É possível então afirmar que o Vale dos Vinhedos é marcadamente um território do vinho que traz consigo sua história, sua tradição e sua cultura. É um patrimônio a ser preservado com sua paisagem, que segundo Dardel (2011, p.32) “não é, em sua essência, feita para se olhar, mas a inserção do homem no mundo, lugar de um combate, manifestação do seu ser pela vida, com os outros, base do seu ser social”. No entanto com as mudanças que ocorreram decorrentes da criação de elementos atrativos para o turista, essa antiga região de colonização italiana, hoje reconhecida como rota do enoturismo, se transforma e é possível afirmar que torna um lugar de combate pois começa a demandar por políticas públicas que venham ao encontro de sua patrimonialização.

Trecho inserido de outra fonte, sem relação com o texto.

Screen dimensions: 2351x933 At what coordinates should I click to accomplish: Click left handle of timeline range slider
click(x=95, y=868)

Os turistas, de diferentes idades, sequer percebem, ao mergulharem na cultura vitícola italiana, que os serviços oferecidos, as atrações turísticas organizadas para recebê-los são também parte deste patrimônio cultural. O enoturismo, então, provocou mudanças sociais, políticas e econômicas no Vale dos Vinhedos, enraizou profundamente a identidade com o vinho e a sua relação com a cultura italiana. A volta ao passado se faz necessária nesta construção identitária e o vinho, assim como o vinhedo, presentes na história do Vale dos Vinhedos é que pontuam este território com suas marcas expressas na paisagem. A tradição, os saberes e a cultura da uva e do vinho resistem e são patrimônio. O Território do Vinho da Serra Gaúcha, portanto já se encontra na luta pela preservação de seu patrimônio, e se constitui um território de resistencia cultural e patrimonial.

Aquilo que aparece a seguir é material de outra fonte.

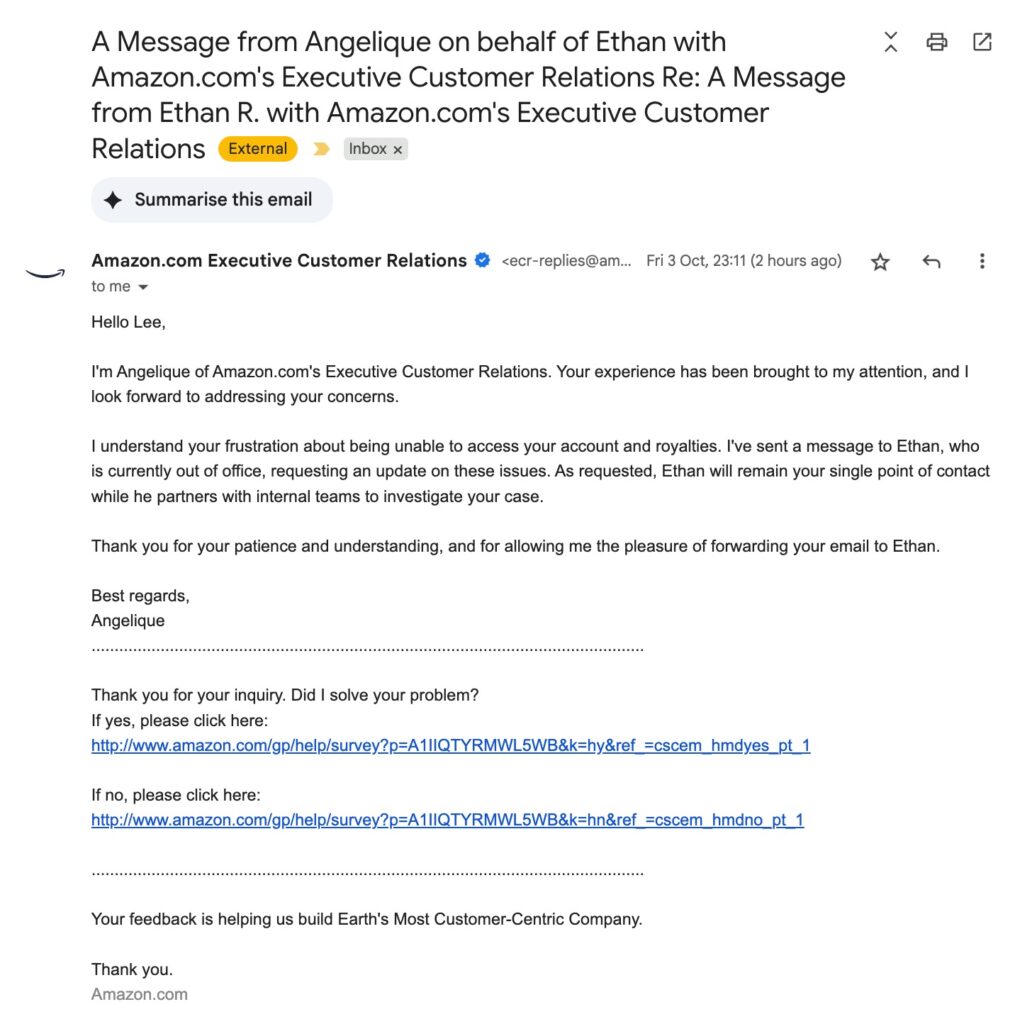Reply to Amazon Executive Customer Relations
The height and width of the screenshot is (1024, 1015).
pos(931,261)
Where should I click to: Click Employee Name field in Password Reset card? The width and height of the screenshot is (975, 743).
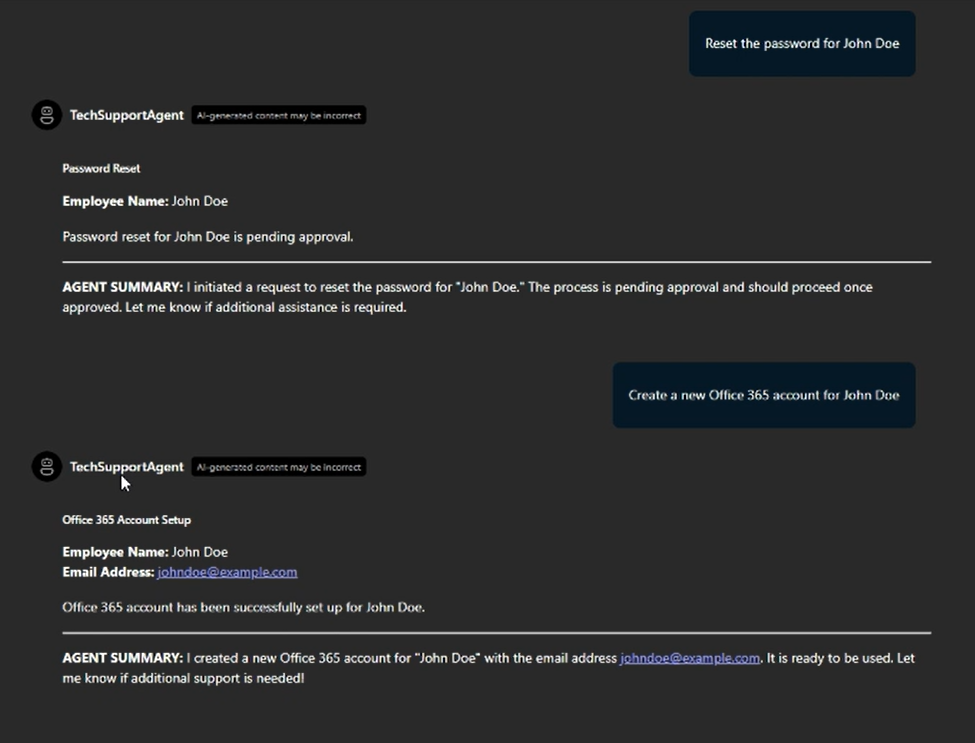click(145, 201)
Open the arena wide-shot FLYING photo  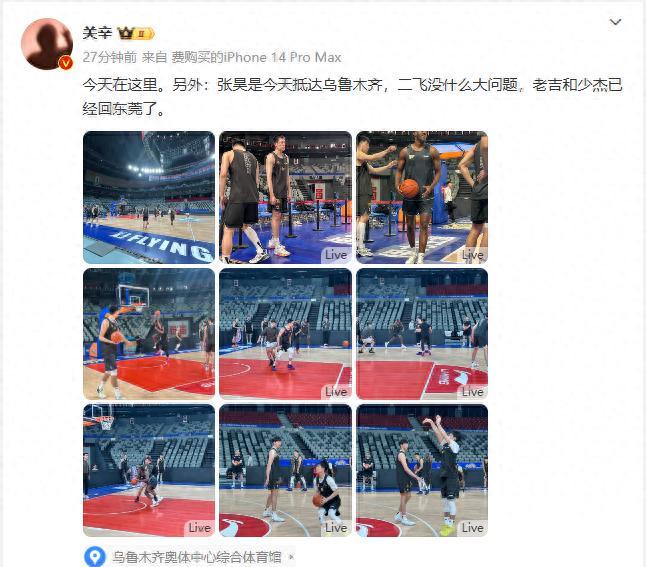(149, 197)
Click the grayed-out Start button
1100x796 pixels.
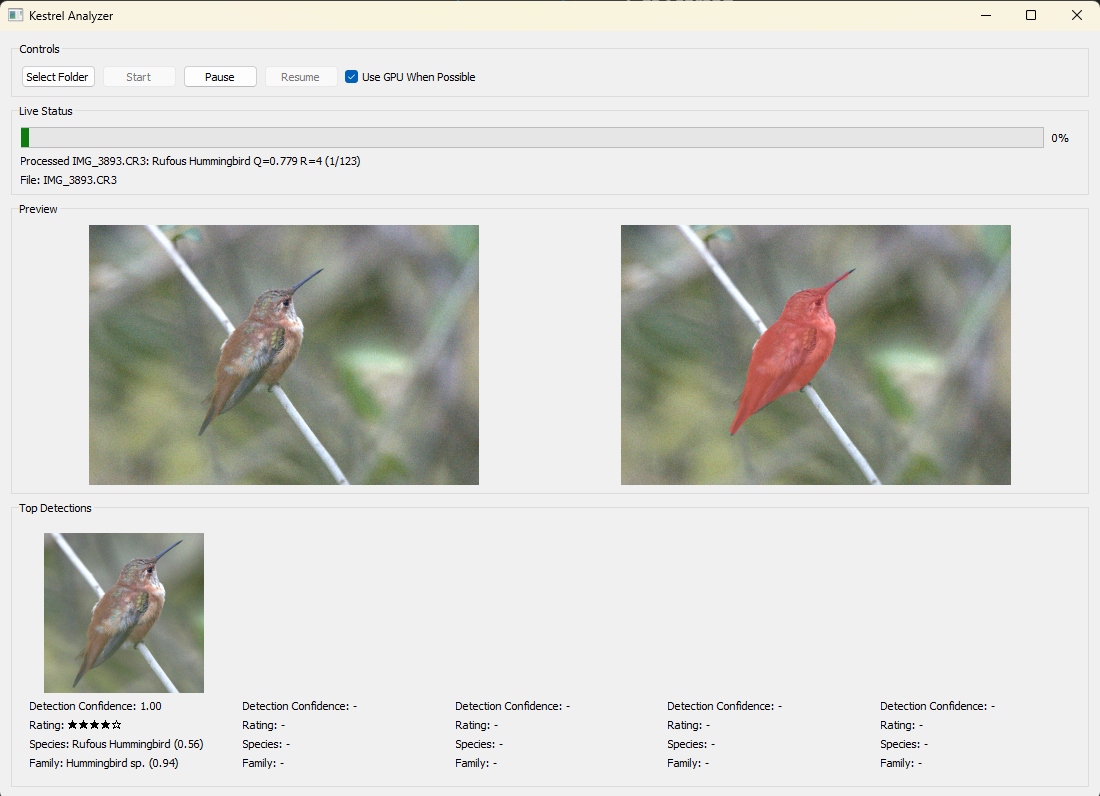tap(139, 76)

E concordando com Veschambre (2009), a demanda pelo patrimônio efetivamente contribui para a construção das identidades sociais uma vez que legitima o crescimento pela apropriação do espaço. Mas, é fundamental também considerar a paisagem tradicional como elemento de identificação e de promoção desses territórios culturalmente constituídos. De acordo com Pastor (2006), o uso desse patrimonio cultural como atrativo turístico é amplamente promovido pelas administrações como forma de ampliar a oferta do turismo cultural. Sugere o autor que, em primeiro lugar, se delimite os vinhedos com suas características especificas e se organize um plano de proteção com o auxílio dos proprietários. Num segundo momento se deve buscar e/ou construir junto com o poder político local uma legislação que proteja este patrimônio. Portanto, devem ser os municípios, nos quais os vinhedos embelezam suas paisagens, os primeiros a protegerem esse patrimônio com atividades turísticas cujo eixo central seja o vinho. É este o caminho para que no futuro o Vale dos Vinhedos, patrimônio da cultura italiana, da uva e do vinho seja oficialmente protegido.